Students Lead Schoolwide Assemblies to Inspire Environmental Action
By Cynthia DeLeon, Program Manager
Why is marine plastic pollution an important issue? KIDS for the BAY Instructor Cynthia DeLeon and third grade students from James Madison Elementary School in San Leandro set out to investigate this pressing question in the Storm Drain Rangers Program. Students learned that birds, fish, turtles, dolphins, sharks and even whales can be seriously harmed by plastic waste. More than 1,200 species of marine animals are impacted by plastic, through ingestion or entanglement—both of which can injure or even kill them. “A little bit of garbage that goes down a storm drain can harm a lot of creatures!” shared a student named Jayden. “We need to teach the rest of our school!” a student named Sunniya exclaimed.
This school year, hundreds of KIDS for the BAY students have made the decision to become activists and environmental campaigners by spreading the knowledge that a little marine plastic pollution can cause a whole lot of harm through powerful, student-led Schoolwide Assemblies. So far this year, thirteen Assemblies have successfully reached entire school communities and educated thousands of additional students!
As KIDS for the BAY students at James Madison Elementary School planned their Schoolwide Assembly, they decided that the injured animals were the most powerful images to share with the audience because they illustrate the direct impact that littering and creating plastic waste has on the environment. “I care about cleaning up pollution because there are animals that think the trash is food! They could die from eating it!” shared Delver.
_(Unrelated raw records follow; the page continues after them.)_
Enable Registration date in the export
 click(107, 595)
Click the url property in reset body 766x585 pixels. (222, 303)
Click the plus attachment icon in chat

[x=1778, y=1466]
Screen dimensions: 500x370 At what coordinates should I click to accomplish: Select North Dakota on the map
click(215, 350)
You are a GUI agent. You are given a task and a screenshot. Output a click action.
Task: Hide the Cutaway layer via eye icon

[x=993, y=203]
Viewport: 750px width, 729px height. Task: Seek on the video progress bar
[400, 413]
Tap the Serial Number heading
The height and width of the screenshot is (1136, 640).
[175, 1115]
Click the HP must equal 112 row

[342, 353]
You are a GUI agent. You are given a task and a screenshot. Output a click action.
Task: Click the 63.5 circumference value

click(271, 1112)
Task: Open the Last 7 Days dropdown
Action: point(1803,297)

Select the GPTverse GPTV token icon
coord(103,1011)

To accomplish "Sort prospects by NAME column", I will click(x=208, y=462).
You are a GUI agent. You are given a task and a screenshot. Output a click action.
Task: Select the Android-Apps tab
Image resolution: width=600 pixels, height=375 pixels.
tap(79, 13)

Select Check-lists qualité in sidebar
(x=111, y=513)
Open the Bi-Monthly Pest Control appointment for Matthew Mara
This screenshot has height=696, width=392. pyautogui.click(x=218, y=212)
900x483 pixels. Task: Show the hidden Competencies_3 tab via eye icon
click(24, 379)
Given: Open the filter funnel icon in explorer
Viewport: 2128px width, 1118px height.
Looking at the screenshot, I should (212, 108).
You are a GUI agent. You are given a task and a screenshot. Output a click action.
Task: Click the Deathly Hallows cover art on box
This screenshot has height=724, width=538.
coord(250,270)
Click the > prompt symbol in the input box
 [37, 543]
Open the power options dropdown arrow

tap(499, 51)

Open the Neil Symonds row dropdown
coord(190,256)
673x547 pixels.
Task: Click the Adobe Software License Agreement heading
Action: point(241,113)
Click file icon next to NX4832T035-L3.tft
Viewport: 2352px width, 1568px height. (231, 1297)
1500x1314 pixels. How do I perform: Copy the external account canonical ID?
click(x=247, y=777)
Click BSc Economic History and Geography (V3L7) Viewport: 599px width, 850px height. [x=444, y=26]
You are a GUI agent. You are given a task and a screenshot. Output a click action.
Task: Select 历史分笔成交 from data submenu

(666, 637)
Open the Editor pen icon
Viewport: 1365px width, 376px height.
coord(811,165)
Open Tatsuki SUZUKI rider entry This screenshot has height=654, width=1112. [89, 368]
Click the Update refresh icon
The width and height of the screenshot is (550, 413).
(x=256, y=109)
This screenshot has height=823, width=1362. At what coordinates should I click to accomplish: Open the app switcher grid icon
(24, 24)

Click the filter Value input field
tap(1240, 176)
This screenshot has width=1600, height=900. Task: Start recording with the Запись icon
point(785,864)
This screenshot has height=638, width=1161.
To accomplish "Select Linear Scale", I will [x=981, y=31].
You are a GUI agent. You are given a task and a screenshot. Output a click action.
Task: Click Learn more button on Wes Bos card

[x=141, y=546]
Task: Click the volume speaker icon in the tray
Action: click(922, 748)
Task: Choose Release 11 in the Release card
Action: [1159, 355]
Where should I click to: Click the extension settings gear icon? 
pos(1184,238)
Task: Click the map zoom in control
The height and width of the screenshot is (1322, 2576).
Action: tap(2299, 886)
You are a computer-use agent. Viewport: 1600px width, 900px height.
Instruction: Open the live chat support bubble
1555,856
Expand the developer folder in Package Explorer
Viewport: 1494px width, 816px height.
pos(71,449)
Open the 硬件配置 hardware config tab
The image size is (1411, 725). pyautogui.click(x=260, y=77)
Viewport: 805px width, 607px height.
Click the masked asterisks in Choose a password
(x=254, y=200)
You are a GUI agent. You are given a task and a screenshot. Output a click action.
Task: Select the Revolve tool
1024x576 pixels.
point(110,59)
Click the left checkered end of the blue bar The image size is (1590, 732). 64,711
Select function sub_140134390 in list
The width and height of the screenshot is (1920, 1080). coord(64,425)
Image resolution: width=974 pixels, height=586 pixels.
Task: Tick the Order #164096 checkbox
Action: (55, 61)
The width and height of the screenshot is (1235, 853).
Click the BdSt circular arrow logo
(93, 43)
On the day of the Assembly, parents, teachers, and the entire school came to learn about ways we can all take action for a clean and healthy San Francisco Bay. Backstage, students were taking big breaths in and out to soothe their jitters. This was the first time that any of them had led an assembly! “Our students have been practicing their lines at home with their parents. They are becoming beacons of environmental action,” shared a third grade teacher named Ms. Emerson proudly.
During the Assembly, the audience was shocked and surprised by the posters displaying different areas of our watershed littered with plastic and other types of pollution. Students in the audience gasped when they saw animals in trouble! The Assembly Leaders were excited to also share hope and solutions to pollution. “The thing to remember about the problem of marine plastic pollution is this: We can fix it! We can prevent it! The Five Rs are an empowering way to reduce, reuse, recycle, rot, and refuse trash,” shared the class. The audience was left with a feeling of hope and motivation to take care of our watershed and environment.
As the third graders were packing up, a fifth grade student named Lucy came up to them and said, “Great job! We have to make less trash!” This was a powerful demonstration of the ripple effect that one small group of environmental activists can have throughout a community.